在ℍ2 × ℝ空间的最小曲面上

IF 0.8 4区数学 Q2 MATHEMATICS

Georgian Mathematical Journal Pub Date : 2024-08-02 DOI:10.1515/gmj-2024-2038

Bendehiba Senoussi

引用次数: 0

摘要

如果平均曲率ℋ mean {mathcal{H}_{\rm mean}} 在任何地方都消失，那么这个曲面就是最小曲面。本文将研究乘积空间 ℍ 2 × ℝ {\mathbb{H}^{2}\times\mathbb{R}} 中的一些曲面。 .特别是，我们对最小曲面进行了完全分类。
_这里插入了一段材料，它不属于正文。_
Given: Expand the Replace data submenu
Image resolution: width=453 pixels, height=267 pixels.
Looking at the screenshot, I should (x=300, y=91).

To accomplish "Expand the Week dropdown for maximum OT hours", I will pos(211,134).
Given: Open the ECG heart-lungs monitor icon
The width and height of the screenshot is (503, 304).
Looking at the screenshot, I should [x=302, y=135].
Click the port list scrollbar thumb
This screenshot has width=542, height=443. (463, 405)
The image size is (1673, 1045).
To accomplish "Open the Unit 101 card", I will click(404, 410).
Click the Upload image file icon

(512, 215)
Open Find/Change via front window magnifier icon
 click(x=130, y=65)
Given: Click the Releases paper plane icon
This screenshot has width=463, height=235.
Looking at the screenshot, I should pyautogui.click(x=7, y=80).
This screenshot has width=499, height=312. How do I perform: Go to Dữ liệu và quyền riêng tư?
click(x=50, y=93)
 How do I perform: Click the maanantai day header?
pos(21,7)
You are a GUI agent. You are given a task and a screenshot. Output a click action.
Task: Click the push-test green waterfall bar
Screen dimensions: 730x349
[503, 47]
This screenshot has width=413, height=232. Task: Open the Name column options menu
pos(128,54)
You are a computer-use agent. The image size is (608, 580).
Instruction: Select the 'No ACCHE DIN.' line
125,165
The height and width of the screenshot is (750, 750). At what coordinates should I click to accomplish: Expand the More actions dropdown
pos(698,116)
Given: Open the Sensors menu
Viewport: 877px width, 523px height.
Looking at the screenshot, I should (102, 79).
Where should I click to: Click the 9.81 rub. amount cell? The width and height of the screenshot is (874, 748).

本文章由计算机程序翻译，如有差异，请以英文原文为准。

查看原文本刊更多论文

On minimal surfaces in ℍ2 × ℝ space

A surface is minimal if the mean curvature ℋ mean

{\mathcal{H}_{\rm mean}}

vanishes everywhere. In this paper, we study some surfaces in the product space ℍ 2 × ℝ

{\mathbb{H}^{2}\times\mathbb{R}}

. In particular, we completely classify minimal surfaces.

求助全文

通过发布文献求助，成功后即可免费获取论文全文。去求助

来源期刊

Georgian Mathematical Journal 数学-数学

CiteScore

1.70

自引率

0.00%

发文量

审稿时长

>12 weeks

期刊介绍： The Georgian Mathematical Journal was founded by the Georgian National Academy of Sciences and A. Razmadze Mathematical Institute, and is jointly produced with De Gruyter. The concern of this international journal is the publication of research articles of best scientific standard in pure and applied mathematics. Special emphasis is put on the presentation of results obtained by Georgian mathematicians.